The Damage Done
The poems in Susana H. Case’s volume The Damage Done form a layered Case study focusing on the investigation into the death of a fashion model named Janey by agents of the FBI working in the Counter Intelligence Program that began with J. Edgar Hoover in 1956. As a preface to the volume states, this program was an attempt to destroy the reputations of movements like the Black Panther Party and anti-Vietnam War activists. The events that led to Janey’s murder are drawn from the history of the FBI in the 1960s and 1970s.
As a kind of omniscient investigator, Case layers her volume with 43 poems concerning the culture, politics, pressures, and individual choices that led to Janey’s death and may lead to readers’ indictment of her society and their own.
The question at the heart of the narrative is who killed Janey, or how she died; at the beginning of the volume, a tow truck operator finds her body in a car. Her story is told in flashbacks, views from those who knew her, those who are investigating her death, and letters from the poet.
Telling the story in poems gives it a depth that facts or fiction alone could not; even our thoughts about the car Janey’s body is found in, a “type 34 lipstick-red Karmann Ghia,” are influenced by a poem signed by the poet herself in which she tells the car that “there’s so much lust for you,/so much larceny in my heart,” as if the car could itself be part of the motive for the murder.
We get a lot of looks at Janey before we see anything from her point of view. The detective who identifies her says “she’s skinny” several poems before we see in a flashback that “all she’s had for days” is “black coffee, water,/sugarless gum” and she’s so anorexic that she’s begun to grow lanugo over her ribs.
One of the best—and the most revealing—poems is #23, “The Fed Likes a Well-Ordered Universe.” The point of view is scathing, from “he loves/the convenience of how the bitch died/at just the right time; she was a sin bucket,/deserver of grief” to “success means bending the law.”
In one flashback, we see the “snap decisions” that led to Janey’s death and how the Fed is
“thinking
this snitch, given the chance
to save himself, will turn faster
than a corpse in the tropics,
will spill out their links to the lethal raid
on the Panthers”
Different styles of poems and different points of view converge. One of the most interesting poems is #22, “Dear Jimi Hendrix,” because it’s a cento, a poem made up of lines from other poems—or in this case, lyrics to Hendrix songs. Ostensibly, the styles and perspectives converge on Janey’s death and the mystery of how it happened.
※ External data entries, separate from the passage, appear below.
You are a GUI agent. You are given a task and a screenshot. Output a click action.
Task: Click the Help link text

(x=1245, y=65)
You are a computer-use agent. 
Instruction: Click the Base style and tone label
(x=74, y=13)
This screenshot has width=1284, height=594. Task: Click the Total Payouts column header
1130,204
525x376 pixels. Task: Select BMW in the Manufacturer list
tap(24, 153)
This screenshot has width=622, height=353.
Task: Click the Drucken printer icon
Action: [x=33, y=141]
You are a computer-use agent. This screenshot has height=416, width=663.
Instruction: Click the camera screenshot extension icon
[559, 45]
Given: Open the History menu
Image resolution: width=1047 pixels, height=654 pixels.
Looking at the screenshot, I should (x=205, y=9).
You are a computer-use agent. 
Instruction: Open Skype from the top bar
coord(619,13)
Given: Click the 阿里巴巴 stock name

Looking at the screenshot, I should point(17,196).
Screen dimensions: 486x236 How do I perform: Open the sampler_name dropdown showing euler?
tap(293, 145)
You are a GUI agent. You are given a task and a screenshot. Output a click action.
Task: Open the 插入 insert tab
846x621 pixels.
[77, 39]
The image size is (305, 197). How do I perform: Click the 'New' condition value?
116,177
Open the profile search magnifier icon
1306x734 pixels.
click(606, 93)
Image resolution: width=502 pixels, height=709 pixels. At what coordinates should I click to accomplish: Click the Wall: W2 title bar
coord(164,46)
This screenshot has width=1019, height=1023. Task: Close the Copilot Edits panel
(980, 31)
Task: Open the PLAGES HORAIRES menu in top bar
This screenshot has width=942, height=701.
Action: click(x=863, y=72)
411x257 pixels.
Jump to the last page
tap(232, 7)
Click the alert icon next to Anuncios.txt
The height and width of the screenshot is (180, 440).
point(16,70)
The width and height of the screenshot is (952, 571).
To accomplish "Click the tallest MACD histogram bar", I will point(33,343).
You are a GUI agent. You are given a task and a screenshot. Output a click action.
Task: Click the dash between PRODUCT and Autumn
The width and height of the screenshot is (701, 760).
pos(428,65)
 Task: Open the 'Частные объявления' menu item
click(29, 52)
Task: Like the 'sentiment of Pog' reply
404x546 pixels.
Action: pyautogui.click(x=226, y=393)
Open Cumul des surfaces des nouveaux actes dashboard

Ostensibly, Janey’s story is about the sixties. But this story has implications for today. If poem #14, “Dear So-Called Bad Apples,” weren’t in the middle of Janey’s story, readers might think that “the Fed/who steps back into shadow, know the dead can’t/speak” is a story from today’s world. And it is. After so many like George Floyd, Daunte Wright, Stephon Clark, Philando Castile, Tamir Rice, and Ahmaud Arbery, it’s clear that lines like “Hey, when you’re a black man, just walking down the street is political stuff” is not nearly dated enough.
I’ve read a novel in verse for kids (Brown Girl Dreaming) but not one like this – sort of a crime/political novel for adults? Sounds fascinating.
I read Brown Girl Dreaming (reviewed it on Sept. 14, 2014).